You went from being a model to a chef. Did that present challenges in your lifestyle or body image?
When I started out as a model, I was 10kg lighter than I am now. When you’re that size, everything looks good on you. My usual casting outfit would be tight jeans, a baggy T-shirt, and massive 6-inch heels or boots. In the past few years, my body shape has changed and I’m a lot curvier now. But for a few months, I went through a battle internally of trying to lose weight. But food is my work now. If I’m not eating, I’m not learning and growing. This is my natural size when I’m eating healthily. And it takes some time to understand that, to love yourself and be confident in your skin. Now my aim is to find clothes that flatter my body shape.
Are there any favourite designers who have consistently done that for you?
I quite love Australian designers, like Lover, Zimmermann and Alice McCall. All of them are similar in how their design is feminine, a little bit sexy, and flatters your body shape with cinched waists and flared silhouettes.
Have you experimented with Indian wear or Indian designers?
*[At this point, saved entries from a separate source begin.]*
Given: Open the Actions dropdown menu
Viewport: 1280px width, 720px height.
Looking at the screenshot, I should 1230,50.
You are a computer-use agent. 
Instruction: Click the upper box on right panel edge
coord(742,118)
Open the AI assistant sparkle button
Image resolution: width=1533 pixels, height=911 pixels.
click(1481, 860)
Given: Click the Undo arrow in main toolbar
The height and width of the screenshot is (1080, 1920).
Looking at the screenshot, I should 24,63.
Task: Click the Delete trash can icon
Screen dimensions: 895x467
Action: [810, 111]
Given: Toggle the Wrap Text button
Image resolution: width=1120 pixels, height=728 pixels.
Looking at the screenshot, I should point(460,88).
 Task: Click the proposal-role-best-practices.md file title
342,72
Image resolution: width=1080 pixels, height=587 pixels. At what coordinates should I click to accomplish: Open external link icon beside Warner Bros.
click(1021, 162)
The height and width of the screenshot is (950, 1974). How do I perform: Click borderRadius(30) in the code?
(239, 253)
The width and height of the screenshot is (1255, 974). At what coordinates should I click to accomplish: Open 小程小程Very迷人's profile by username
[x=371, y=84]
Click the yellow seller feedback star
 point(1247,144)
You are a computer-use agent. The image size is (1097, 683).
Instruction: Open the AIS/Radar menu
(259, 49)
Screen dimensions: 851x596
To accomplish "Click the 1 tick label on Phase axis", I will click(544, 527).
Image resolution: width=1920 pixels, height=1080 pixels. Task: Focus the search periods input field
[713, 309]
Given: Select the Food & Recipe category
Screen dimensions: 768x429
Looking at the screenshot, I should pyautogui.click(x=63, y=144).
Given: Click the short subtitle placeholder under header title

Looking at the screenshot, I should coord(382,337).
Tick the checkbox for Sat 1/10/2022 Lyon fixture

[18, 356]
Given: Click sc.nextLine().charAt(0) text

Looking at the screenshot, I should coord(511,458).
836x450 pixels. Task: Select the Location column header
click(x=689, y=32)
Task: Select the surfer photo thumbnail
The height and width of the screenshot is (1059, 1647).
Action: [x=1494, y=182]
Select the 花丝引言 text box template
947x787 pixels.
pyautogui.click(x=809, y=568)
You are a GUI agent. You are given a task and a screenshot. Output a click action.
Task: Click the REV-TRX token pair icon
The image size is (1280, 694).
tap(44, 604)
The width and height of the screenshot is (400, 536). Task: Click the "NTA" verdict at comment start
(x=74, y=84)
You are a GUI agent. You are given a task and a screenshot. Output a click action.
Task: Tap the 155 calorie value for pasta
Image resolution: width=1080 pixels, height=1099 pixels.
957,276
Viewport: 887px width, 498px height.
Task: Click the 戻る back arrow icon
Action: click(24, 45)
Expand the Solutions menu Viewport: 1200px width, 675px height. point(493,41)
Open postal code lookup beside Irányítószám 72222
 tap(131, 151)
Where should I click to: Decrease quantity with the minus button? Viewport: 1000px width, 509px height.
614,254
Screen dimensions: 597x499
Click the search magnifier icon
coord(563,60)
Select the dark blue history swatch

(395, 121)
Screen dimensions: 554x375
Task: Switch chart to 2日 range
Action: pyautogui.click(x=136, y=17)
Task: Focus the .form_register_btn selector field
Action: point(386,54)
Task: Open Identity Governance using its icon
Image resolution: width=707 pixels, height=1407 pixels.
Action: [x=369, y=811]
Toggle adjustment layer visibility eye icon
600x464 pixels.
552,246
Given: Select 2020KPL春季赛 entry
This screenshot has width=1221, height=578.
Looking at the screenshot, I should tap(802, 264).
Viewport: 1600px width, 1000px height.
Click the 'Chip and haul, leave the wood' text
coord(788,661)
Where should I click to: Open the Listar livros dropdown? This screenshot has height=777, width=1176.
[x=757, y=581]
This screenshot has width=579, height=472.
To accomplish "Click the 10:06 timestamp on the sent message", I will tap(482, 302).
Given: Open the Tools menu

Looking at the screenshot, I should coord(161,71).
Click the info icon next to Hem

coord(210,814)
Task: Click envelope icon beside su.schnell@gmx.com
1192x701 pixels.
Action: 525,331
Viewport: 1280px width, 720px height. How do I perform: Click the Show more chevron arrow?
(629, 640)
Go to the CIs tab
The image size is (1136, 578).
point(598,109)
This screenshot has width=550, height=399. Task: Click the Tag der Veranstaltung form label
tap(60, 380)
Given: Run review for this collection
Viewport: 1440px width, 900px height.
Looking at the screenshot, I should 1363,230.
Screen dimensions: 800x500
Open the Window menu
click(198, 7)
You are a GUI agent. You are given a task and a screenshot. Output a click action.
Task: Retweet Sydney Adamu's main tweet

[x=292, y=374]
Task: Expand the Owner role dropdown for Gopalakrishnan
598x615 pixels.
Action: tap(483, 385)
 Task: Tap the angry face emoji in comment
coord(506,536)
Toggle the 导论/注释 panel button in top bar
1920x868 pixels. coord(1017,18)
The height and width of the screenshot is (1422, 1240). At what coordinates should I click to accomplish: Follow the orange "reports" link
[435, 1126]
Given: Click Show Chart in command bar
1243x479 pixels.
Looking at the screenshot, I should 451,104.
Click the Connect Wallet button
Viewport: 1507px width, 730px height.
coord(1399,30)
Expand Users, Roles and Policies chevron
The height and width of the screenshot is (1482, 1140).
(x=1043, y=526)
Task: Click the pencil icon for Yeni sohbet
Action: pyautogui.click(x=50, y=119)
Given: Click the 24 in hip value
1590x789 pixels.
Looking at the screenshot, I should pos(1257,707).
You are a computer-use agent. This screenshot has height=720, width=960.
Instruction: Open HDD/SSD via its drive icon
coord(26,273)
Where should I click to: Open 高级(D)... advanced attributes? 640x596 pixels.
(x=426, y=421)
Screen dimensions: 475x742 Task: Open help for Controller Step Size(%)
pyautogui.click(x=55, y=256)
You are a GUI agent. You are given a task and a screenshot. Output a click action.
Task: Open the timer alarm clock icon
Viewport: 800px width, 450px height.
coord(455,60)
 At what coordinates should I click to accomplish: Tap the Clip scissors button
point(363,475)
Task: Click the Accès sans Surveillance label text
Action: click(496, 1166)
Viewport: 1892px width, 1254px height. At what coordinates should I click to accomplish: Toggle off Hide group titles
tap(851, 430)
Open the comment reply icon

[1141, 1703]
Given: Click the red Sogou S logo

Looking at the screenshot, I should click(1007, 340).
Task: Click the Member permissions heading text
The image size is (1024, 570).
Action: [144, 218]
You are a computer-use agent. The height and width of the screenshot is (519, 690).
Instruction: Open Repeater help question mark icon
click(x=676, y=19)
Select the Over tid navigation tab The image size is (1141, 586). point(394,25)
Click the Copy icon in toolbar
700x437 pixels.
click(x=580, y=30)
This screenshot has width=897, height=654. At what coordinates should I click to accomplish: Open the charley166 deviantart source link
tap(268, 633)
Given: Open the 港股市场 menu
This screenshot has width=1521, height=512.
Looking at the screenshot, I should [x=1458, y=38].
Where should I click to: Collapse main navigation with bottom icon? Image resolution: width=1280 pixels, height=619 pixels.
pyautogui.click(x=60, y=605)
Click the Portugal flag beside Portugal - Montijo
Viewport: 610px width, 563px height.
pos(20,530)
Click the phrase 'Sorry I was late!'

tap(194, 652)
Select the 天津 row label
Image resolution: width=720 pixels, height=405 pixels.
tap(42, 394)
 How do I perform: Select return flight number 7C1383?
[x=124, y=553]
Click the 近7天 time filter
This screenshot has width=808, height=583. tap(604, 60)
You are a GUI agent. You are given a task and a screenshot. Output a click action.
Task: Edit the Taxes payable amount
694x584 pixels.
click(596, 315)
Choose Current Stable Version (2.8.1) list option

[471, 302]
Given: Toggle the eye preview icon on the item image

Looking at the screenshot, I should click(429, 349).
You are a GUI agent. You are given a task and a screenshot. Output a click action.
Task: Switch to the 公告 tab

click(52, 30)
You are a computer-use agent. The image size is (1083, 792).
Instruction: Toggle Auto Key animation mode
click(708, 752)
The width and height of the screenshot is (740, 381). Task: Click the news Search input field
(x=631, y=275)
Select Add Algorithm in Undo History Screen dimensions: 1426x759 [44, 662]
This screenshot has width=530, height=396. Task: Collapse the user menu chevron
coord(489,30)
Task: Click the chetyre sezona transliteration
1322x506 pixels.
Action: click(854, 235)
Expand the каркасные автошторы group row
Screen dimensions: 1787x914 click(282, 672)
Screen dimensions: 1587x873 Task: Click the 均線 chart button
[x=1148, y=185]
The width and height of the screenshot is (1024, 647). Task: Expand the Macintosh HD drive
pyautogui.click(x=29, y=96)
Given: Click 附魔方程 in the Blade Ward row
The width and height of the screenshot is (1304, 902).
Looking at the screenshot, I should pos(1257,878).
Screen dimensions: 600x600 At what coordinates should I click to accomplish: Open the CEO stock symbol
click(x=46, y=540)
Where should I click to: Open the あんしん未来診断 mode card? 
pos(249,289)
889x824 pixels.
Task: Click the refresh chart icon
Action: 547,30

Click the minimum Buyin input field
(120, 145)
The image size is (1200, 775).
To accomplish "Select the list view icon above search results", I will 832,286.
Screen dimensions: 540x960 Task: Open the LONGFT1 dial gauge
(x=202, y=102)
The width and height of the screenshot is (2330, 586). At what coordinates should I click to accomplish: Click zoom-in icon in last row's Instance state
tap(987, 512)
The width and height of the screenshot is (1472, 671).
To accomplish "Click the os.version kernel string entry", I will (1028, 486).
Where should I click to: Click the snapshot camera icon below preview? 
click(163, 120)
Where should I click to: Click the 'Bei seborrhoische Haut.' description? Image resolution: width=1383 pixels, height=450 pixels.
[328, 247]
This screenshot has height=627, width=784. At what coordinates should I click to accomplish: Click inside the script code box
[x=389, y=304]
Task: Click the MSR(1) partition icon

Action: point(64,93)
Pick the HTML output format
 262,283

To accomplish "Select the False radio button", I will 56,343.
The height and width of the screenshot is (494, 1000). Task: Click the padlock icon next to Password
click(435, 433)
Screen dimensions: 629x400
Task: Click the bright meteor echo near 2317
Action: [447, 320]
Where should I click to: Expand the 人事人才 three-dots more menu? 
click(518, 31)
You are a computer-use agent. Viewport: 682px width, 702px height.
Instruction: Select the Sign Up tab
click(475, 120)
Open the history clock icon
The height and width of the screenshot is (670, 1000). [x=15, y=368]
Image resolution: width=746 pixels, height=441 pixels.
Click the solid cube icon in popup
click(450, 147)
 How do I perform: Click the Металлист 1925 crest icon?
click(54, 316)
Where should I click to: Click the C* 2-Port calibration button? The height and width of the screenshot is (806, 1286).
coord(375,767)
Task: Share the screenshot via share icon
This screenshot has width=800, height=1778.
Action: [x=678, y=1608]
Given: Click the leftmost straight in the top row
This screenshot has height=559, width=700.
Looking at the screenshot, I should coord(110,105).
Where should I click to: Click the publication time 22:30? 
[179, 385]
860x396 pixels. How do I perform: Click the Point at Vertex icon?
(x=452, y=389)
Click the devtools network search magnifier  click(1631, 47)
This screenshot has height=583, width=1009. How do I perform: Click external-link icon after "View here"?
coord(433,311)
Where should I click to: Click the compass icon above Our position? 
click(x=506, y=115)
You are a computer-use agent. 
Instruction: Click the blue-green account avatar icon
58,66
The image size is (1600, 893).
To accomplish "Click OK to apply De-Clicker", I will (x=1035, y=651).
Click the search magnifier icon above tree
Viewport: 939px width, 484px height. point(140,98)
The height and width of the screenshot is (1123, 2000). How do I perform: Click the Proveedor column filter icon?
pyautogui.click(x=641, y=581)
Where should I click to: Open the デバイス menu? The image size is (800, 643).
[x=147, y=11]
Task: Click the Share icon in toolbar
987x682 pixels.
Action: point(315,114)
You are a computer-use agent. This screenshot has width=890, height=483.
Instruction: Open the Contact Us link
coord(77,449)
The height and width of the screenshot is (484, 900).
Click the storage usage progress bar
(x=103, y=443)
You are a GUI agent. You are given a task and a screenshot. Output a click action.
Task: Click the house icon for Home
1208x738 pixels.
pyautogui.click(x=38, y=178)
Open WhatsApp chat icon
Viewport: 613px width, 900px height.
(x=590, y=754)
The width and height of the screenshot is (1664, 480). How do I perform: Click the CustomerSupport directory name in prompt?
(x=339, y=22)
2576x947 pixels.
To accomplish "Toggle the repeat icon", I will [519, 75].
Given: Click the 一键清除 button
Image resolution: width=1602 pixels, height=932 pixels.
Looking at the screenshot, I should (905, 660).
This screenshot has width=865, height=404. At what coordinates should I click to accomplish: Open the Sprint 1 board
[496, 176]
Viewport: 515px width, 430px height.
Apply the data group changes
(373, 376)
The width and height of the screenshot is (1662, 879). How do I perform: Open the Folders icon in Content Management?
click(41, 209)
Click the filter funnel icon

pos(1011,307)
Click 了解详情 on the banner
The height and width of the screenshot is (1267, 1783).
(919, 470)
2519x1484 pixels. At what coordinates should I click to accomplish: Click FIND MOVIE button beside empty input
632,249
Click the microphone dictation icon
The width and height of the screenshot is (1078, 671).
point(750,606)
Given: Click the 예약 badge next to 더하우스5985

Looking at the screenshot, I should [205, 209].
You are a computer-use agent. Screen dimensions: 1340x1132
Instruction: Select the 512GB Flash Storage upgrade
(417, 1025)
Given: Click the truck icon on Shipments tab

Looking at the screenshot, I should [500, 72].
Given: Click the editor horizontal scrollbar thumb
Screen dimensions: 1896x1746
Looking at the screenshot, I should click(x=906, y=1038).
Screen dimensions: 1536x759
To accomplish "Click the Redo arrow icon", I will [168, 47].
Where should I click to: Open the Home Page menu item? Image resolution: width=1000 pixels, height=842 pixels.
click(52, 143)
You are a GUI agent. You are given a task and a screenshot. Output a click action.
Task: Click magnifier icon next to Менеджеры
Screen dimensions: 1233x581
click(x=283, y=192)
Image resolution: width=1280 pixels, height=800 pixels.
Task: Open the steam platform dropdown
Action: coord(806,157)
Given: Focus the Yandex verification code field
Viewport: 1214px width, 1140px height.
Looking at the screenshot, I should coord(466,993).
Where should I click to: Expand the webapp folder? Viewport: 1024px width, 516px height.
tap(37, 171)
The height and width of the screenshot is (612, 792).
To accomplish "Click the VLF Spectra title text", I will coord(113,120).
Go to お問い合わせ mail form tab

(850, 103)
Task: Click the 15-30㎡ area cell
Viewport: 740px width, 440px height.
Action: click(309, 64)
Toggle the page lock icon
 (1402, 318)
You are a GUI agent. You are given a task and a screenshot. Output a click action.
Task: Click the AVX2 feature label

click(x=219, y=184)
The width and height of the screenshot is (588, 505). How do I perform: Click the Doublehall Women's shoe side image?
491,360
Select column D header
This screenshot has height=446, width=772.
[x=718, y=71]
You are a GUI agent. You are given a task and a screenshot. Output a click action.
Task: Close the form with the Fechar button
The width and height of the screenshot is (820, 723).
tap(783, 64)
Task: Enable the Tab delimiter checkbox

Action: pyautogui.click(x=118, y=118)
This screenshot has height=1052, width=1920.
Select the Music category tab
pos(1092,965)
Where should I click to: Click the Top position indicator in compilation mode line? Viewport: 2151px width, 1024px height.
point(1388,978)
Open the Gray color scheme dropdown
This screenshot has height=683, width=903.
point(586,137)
I love Payal Khandwala. I love the colours and the shapes. She pushes the boundaries in some measure, but keeps it feminine and beautiful. I have one of her suits; it’s a deep red and purple with a paisley pattern. I also love this other block-blue silk dress by Vedika M. India has added so much colour and gold to my wardrobe.
Do your travels for food also lead to fashion discoveries?
Everywhere I go, I pick up something that is unique to that place. I went to Kashmir last week, and within one day had a lovely flowing blue pheran stitched for myself.
I love bringing back ceramics. I love mixing and matching. From Fiji, I brought back coconut bowls; the coconut’s inner shell is soaked in mud for three days, and cured, and then used as a cup. When I went to Assam, I found these little cane baskets that people chuck the fish in. I brought them back with me and polished them and use them as plates at Antares.
I find that fashion is expression, whether through clothing or food presentation.